** What to do **
All of the entries below, duplicated exactly, make up the answer.

[Pixel coordinate grounding data]
------------------------------
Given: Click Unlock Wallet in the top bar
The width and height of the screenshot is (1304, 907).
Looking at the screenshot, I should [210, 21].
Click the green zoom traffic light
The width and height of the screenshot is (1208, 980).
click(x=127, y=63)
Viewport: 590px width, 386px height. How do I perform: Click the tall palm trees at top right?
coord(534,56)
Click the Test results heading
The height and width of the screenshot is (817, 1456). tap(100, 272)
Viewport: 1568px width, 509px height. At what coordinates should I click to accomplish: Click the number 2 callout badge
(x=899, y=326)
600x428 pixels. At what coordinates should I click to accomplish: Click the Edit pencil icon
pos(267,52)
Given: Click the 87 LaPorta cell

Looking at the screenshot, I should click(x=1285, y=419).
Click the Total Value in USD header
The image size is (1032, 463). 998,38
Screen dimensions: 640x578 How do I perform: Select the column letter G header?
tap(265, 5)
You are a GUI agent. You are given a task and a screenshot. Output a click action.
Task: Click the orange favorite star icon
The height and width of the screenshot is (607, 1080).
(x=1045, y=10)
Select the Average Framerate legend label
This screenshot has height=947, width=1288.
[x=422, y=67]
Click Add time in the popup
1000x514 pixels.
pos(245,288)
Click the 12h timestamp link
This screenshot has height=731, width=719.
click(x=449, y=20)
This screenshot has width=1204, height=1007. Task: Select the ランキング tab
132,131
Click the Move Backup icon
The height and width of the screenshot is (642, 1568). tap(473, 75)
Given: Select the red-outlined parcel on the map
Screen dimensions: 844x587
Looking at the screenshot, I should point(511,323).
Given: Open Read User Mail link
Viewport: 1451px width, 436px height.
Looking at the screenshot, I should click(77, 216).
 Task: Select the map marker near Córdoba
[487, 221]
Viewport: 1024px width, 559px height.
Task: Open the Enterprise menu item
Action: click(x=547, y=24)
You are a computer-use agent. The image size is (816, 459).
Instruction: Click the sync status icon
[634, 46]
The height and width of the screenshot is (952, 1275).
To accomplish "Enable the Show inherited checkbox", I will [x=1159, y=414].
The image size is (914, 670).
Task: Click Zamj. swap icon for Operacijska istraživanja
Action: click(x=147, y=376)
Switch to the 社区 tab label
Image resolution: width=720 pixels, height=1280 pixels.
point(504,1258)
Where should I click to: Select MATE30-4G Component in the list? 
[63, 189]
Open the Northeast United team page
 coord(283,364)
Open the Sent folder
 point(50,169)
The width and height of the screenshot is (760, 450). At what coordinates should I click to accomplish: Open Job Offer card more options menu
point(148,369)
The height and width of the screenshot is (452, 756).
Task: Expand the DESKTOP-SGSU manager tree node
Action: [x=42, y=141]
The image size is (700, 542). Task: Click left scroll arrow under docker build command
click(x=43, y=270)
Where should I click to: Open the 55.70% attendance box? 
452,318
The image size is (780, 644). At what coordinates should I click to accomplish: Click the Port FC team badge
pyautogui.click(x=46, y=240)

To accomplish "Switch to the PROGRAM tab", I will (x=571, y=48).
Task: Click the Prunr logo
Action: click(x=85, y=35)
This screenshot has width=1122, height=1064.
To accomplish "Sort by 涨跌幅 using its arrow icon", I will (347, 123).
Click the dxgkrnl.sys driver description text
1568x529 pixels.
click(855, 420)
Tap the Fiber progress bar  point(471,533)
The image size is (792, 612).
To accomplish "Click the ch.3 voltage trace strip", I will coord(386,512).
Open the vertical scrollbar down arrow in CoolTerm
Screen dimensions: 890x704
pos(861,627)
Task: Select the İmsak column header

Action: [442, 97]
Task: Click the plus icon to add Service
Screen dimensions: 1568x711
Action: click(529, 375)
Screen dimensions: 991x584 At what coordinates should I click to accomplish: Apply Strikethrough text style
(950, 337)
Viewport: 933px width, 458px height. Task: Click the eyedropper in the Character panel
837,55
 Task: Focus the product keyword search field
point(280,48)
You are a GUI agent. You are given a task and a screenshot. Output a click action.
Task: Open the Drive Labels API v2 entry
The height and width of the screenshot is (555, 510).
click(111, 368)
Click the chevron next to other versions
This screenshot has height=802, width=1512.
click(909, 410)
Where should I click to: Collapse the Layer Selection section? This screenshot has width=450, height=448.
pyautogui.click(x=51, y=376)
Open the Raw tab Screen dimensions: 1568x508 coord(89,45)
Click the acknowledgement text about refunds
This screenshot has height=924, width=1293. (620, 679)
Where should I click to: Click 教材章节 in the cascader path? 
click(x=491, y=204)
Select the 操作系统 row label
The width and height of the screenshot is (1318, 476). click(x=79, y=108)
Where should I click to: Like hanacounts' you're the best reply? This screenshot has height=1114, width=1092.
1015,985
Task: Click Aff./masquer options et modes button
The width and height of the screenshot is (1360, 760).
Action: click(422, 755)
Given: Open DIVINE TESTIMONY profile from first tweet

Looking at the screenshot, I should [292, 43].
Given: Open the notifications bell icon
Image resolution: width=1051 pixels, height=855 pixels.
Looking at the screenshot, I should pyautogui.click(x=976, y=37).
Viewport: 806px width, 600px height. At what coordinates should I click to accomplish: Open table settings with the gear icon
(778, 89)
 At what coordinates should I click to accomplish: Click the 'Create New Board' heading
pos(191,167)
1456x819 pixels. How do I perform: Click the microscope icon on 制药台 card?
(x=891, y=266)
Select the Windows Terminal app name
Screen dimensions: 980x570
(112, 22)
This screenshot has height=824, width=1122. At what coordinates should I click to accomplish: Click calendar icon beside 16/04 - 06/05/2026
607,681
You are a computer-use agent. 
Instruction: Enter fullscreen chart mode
------------------------------
** The answer **
Given: Click Unlock Wallet in the top bar
The width and height of the screenshot is (1304, 907).
Looking at the screenshot, I should [210, 21].
Click the green zoom traffic light
The width and height of the screenshot is (1208, 980).
click(x=127, y=63)
Viewport: 590px width, 386px height. How do I perform: Click the tall palm trees at top right?
coord(534,56)
Click the Test results heading
The height and width of the screenshot is (817, 1456). tap(100, 272)
Viewport: 1568px width, 509px height. At what coordinates should I click to accomplish: Click the number 2 callout badge
(x=899, y=326)
600x428 pixels. At what coordinates should I click to accomplish: Click the Edit pencil icon
pos(267,52)
Given: Click the 87 LaPorta cell

Looking at the screenshot, I should click(x=1285, y=419).
Click the Total Value in USD header
The image size is (1032, 463). 998,38
Screen dimensions: 640x578 How do I perform: Select the column letter G header?
tap(265, 5)
You are a GUI agent. You are given a task and a screenshot. Output a click action.
Task: Click the orange favorite star icon
The height and width of the screenshot is (607, 1080).
(x=1045, y=10)
Select the Average Framerate legend label
This screenshot has height=947, width=1288.
[x=422, y=67]
Click Add time in the popup
1000x514 pixels.
pos(245,288)
Click the 12h timestamp link
This screenshot has height=731, width=719.
click(x=449, y=20)
This screenshot has width=1204, height=1007. Task: Select the ランキング tab
132,131
Click the Move Backup icon
The height and width of the screenshot is (642, 1568). tap(473, 75)
Given: Select the red-outlined parcel on the map
Screen dimensions: 844x587
Looking at the screenshot, I should point(511,323).
Given: Open Read User Mail link
Viewport: 1451px width, 436px height.
Looking at the screenshot, I should click(77, 216).
 Task: Select the map marker near Córdoba
[487, 221]
Viewport: 1024px width, 559px height.
Task: Open the Enterprise menu item
Action: click(x=547, y=24)
You are a computer-use agent. The image size is (816, 459).
Instruction: Click the sync status icon
[634, 46]
The height and width of the screenshot is (952, 1275).
To accomplish "Enable the Show inherited checkbox", I will [x=1159, y=414].
The image size is (914, 670).
Task: Click Zamj. swap icon for Operacijska istraživanja
Action: click(x=147, y=376)
Switch to the 社区 tab label
Image resolution: width=720 pixels, height=1280 pixels.
point(504,1258)
Where should I click to: Select MATE30-4G Component in the list? 
[63, 189]
Open the Northeast United team page
 coord(283,364)
Open the Sent folder
 point(50,169)
The width and height of the screenshot is (760, 450). At what coordinates should I click to accomplish: Open Job Offer card more options menu
point(148,369)
The height and width of the screenshot is (452, 756).
Task: Expand the DESKTOP-SGSU manager tree node
Action: [x=42, y=141]
The image size is (700, 542). Task: Click left scroll arrow under docker build command
click(x=43, y=270)
Where should I click to: Open the 55.70% attendance box? 
452,318
The image size is (780, 644). At what coordinates should I click to accomplish: Click the Port FC team badge
pyautogui.click(x=46, y=240)

To accomplish "Switch to the PROGRAM tab", I will (x=571, y=48).
Task: Click the Prunr logo
Action: click(x=85, y=35)
This screenshot has width=1122, height=1064.
To accomplish "Sort by 涨跌幅 using its arrow icon", I will (347, 123).
Click the dxgkrnl.sys driver description text
1568x529 pixels.
click(855, 420)
Tap the Fiber progress bar  point(471,533)
The image size is (792, 612).
To accomplish "Click the ch.3 voltage trace strip", I will coord(386,512).
Open the vertical scrollbar down arrow in CoolTerm
Screen dimensions: 890x704
pos(861,627)
Task: Select the İmsak column header

Action: [442, 97]
Task: Click the plus icon to add Service
Screen dimensions: 1568x711
Action: click(529, 375)
Screen dimensions: 991x584 At what coordinates should I click to accomplish: Apply Strikethrough text style
(950, 337)
Viewport: 933px width, 458px height. Task: Click the eyedropper in the Character panel
837,55
 Task: Focus the product keyword search field
point(280,48)
You are a GUI agent. You are given a task and a screenshot. Output a click action.
Task: Open the Drive Labels API v2 entry
The height and width of the screenshot is (555, 510).
click(111, 368)
Click the chevron next to other versions
This screenshot has height=802, width=1512.
click(909, 410)
Where should I click to: Collapse the Layer Selection section? This screenshot has width=450, height=448.
pyautogui.click(x=51, y=376)
Open the Raw tab Screen dimensions: 1568x508 coord(89,45)
Click the acknowledgement text about refunds
This screenshot has height=924, width=1293. (620, 679)
Where should I click to: Click 教材章节 in the cascader path? 
click(x=491, y=204)
Select the 操作系统 row label
The width and height of the screenshot is (1318, 476). click(x=79, y=108)
Where should I click to: Like hanacounts' you're the best reply? This screenshot has height=1114, width=1092.
1015,985
Task: Click Aff./masquer options et modes button
The width and height of the screenshot is (1360, 760).
Action: click(422, 755)
Given: Open DIVINE TESTIMONY profile from first tweet

Looking at the screenshot, I should [292, 43].
Given: Open the notifications bell icon
Image resolution: width=1051 pixels, height=855 pixels.
Looking at the screenshot, I should pyautogui.click(x=976, y=37).
Viewport: 806px width, 600px height. At what coordinates should I click to accomplish: Open table settings with the gear icon
(778, 89)
 At what coordinates should I click to accomplish: Click the 'Create New Board' heading
pos(191,167)
1456x819 pixels. How do I perform: Click the microscope icon on 制药台 card?
(x=891, y=266)
Select the Windows Terminal app name
Screen dimensions: 980x570
(112, 22)
This screenshot has height=824, width=1122. At what coordinates should I click to accomplish: Click calendar icon beside 16/04 - 06/05/2026
607,681
You are a computer-use agent. 
Instruction: Enter fullscreen chart mode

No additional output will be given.